# TU TAREA:
Reescribe en forma de lista el párrafo del texto sobre la cocina de casa que empieza con «Los años fueron pasando», sin perder sus datos principales.

#### TEXTO EXTRAÍDO ####

Pienso ahora en la parte de mi vida en la que mi mujer y yo tomamos nuestras decisiones con relación a nuestra casa y, en ella, con nuestra cocina, aunque no está tan claro que tomáramos una decisión personal. Lo digo porque el espacio de la cocina venía dado con la casa que compramos. Más que elegir la cocina, elegimos la casa en la que había un espacio de cocina y comedor, contiguos pero separados, que aceptamos e incorporamos a nuestra vida.


Lejos todavía de la concepción contemporánea del compartir tareas y espacios por igual, en los primeros años de casado (tiempo prolongado), era mi mujer la que tuvo que asumir el espacio de la cocina como propio. Seguía siendo un especio de trabajo y servicio a los demás.


No habían cambiado mucho las tecnologías utilizadas -salvo la aparición de la olla exprés- ni los alimentos utilizados, con un pequeño matiz, en este último caso, que consistía en vigilar un poco más, acertada o equivocadamente, los efectos en la salud de algunos ingredientes.


Los años fueron pasando y se despertó en mí la afición por la cocina (un curso de cocina por aquí, la afiliación a una sociedad gastronómica por allá, etc.) que produjo el efecto de ir repartiendo las tareas entre mi mujer y yo. Al pasar el tiempo, se fue afianzando mi afición por la cocina, por el propio placer de cocinar y el de ofrecer atenciones a mi familia y amigos y, no puedo negarlo, fue decayendo el interés de mi mujer por mantener la posición de poder en la cocina. Todo esto sucedía al mismo tiempo que en la sociedad se iban cambiando los papeles y se gestaba una igualdad entre géneros que afectaba a todas las tareas de la casa.

#### CONJUNTO DE DATOS ####

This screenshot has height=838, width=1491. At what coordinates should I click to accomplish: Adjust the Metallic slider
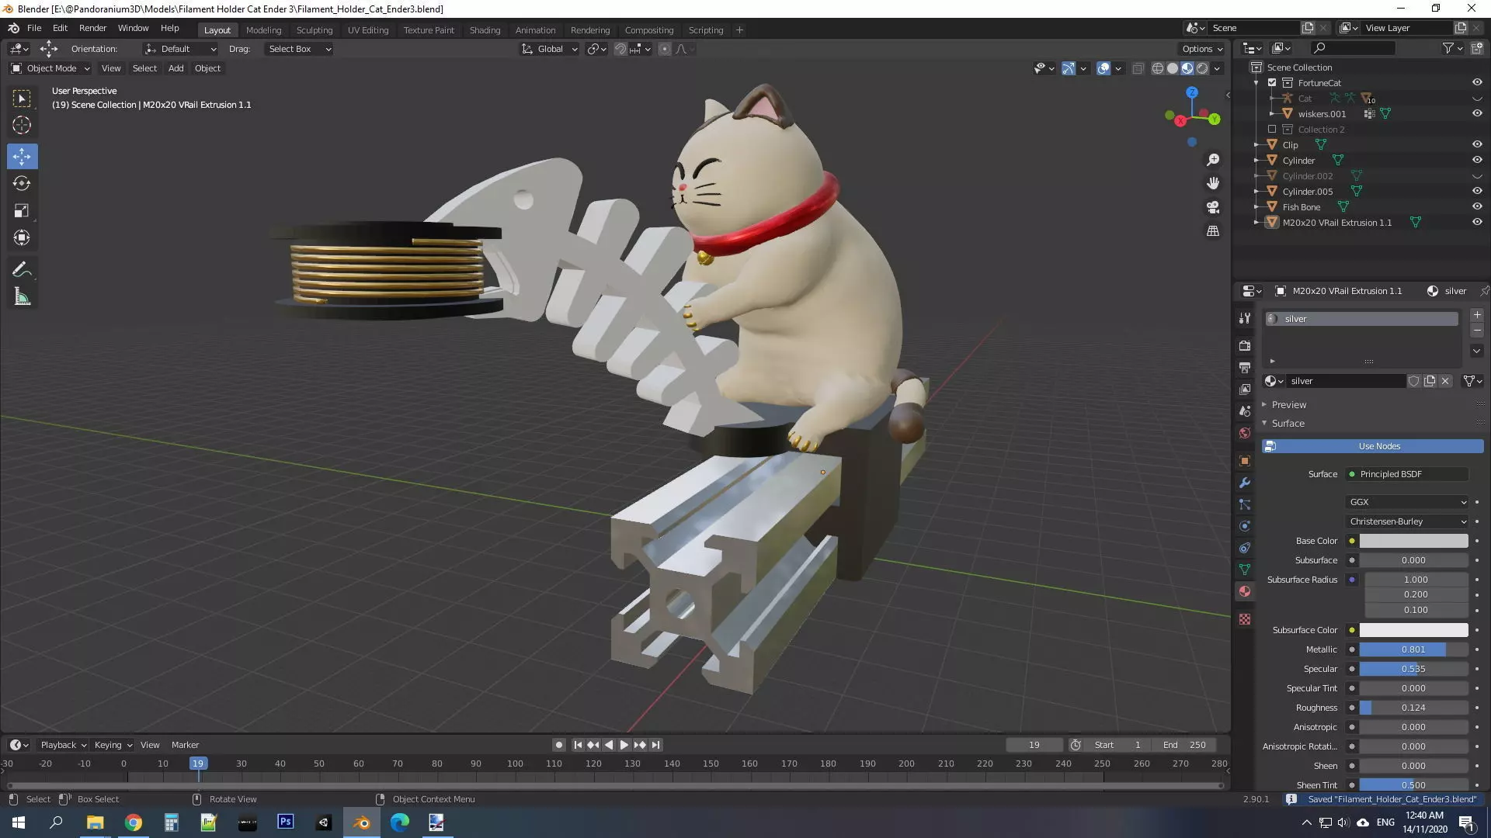click(x=1413, y=649)
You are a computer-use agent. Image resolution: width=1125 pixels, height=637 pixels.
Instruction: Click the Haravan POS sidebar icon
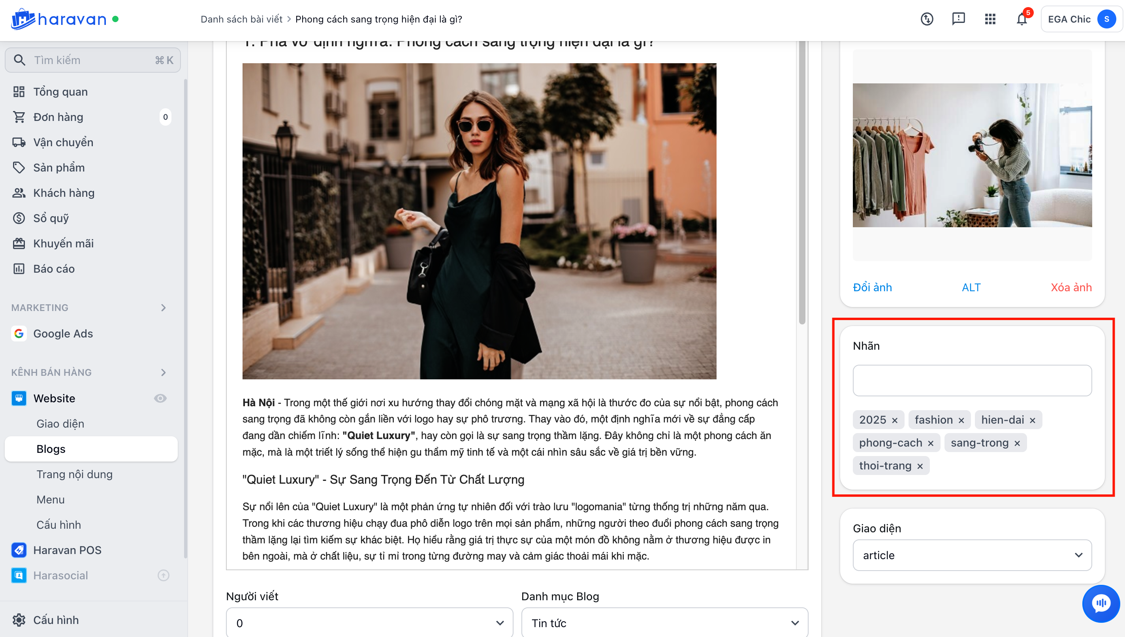coord(19,550)
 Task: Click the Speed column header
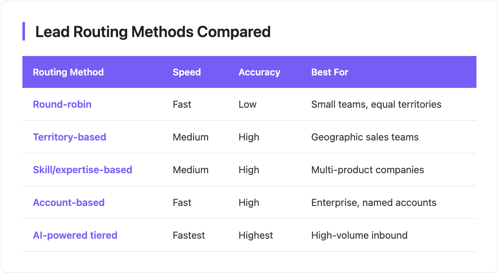(187, 72)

####

# RESPUESTA COMPLETA:
- Con los años nació mi afición por la cocina (algún curso de cocina, la afiliación a una sociedad gastronómica), y las tareas se fueron repartiendo entre mi mujer y yo.
- Esa afición se afianzó por el placer de cocinar y de atender a mi familia y amigos.
- A la vez, fue decayendo el interés de mi mujer por mantener la posición de poder en la cocina.
- Todo coincidió con el cambio de papeles en la sociedad y con una igualdad entre géneros que afectaba a todas las tareas de la casa.